16 Drie maal per jaar moeten alle mannen voor het aanschijn van Jahweh, uw God, verschijnen op de plaats, die Hij zal uitverkiezen: op het feest van de ongedesemde broden, op het feest der weken, en op het loofhuttenfeest. Maar men mag niet met lege handen voor Jahweh verschijnen;
你一切的男丁要在除酵节、七七节、住棚节,一年三次,在耶和华—你 神所选择的地方朝见他,却不可空手朝见。
17 doch iedereen moet geven naar vermogen en naar de zegen, die Jahweh, uw God, u geschonken heeft.
各人要按自己的力量,照耶和华—你 神所赐的福分,奉献礼物。
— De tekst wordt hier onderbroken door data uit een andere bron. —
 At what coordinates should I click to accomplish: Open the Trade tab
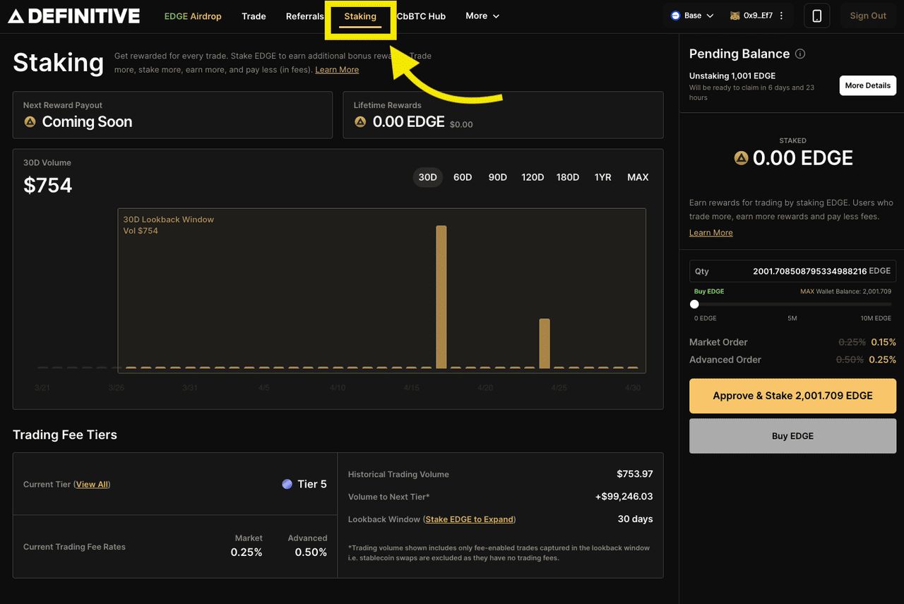tap(254, 16)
”
18 Ge moet in al uw steden, die Jahweh, uw God, aan uw stammen zal geven, rechters en ambtslieden over u aanstellen, die voor het volk een rechtvaardig oordeel zullen vellen.
“你要在耶和华—你 神所赐的各城里,按着各支派设立审判官和官长。他们必按公义的审判判断百姓。
19 Ge moogt het recht niet verkrachten, geen aanzien van personen laten gelden, en geen geschenken aannemen; want geschenken verblinden de ogen der wijzen, en verdraaien de woorden der rechtvaardigen.
不可屈枉正直;不可看人的外貌。也不可受贿赂;因为贿赂能叫智慧人的眼变瞎了,又能颠倒义人的话。
20 Voor gerechtigheid, en voor gerechtigheid alleen moet ge ijveren, opdat ge moogt leven en het land moogt bezitten, dat Jahweh, uw God, u gaat geven.
你要追求至公至义,好叫你存活,承受耶和华—你 神所赐你的地。
21 Ge moogt geen gewijde bomen planten, van welke soort dan ook, naast het altaar van Jahweh, uw God, dat gij voor u zult bouwen,
“你为耶和华—你的 神筑坛,不可在坛旁栽什么树木作为木偶。
22 noch een wijsteen oprichten, want Jahweh, uw God, haat ze.
也不可为自己设立柱像;这是耶和华—你 神所恨恶的。